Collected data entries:
####

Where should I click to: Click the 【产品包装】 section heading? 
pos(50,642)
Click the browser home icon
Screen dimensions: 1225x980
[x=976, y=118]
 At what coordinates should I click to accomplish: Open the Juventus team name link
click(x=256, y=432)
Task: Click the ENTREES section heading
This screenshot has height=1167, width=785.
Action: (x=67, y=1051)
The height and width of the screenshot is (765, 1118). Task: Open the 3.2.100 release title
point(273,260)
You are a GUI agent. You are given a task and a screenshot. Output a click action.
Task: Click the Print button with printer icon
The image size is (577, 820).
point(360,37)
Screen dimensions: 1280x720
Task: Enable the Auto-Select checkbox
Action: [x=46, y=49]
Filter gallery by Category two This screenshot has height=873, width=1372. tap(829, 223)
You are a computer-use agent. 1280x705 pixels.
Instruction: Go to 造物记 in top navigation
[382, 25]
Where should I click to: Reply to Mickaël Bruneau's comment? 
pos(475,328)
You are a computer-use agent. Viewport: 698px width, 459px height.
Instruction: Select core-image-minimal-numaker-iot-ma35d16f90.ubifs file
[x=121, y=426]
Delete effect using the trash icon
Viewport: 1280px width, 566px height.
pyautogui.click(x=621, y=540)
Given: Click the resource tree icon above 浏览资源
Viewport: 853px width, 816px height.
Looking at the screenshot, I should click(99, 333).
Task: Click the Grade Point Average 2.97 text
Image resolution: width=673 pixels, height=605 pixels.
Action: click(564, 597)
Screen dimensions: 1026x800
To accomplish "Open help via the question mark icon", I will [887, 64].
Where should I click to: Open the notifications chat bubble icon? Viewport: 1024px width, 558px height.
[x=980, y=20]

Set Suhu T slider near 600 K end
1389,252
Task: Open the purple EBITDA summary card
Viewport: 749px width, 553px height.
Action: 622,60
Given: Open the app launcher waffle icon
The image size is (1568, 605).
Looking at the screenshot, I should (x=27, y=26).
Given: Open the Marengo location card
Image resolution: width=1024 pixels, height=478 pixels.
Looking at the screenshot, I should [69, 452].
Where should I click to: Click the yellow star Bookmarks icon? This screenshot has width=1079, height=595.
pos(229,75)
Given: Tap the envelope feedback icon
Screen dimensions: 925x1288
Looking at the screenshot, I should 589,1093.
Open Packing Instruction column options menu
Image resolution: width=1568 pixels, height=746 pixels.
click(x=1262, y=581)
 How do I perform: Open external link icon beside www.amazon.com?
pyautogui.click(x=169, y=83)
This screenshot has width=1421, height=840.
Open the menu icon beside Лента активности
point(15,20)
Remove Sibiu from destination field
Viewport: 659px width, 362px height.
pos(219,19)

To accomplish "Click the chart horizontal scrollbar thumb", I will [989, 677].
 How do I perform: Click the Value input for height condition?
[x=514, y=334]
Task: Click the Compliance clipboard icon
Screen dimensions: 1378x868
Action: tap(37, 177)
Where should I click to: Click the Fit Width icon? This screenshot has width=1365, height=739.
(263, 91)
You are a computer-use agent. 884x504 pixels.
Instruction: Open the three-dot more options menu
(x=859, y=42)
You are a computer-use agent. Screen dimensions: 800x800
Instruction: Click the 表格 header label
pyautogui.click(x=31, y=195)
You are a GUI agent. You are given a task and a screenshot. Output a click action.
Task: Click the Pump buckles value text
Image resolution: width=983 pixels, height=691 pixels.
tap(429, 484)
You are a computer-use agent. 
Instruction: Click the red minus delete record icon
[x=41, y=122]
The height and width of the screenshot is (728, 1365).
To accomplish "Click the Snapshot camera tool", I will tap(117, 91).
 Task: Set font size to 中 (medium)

####

The expected answer is an exact copy of the lines above, beginning at the line with "The height and width of the screenshot is (765, 1118)." and ending at the line with "Task: Click the Print", with both ends in.

The height and width of the screenshot is (765, 1118). Task: Open the 3.2.100 release title
point(273,260)
You are a GUI agent. You are given a task and a screenshot. Output a click action.
Task: Click the Print button with printer icon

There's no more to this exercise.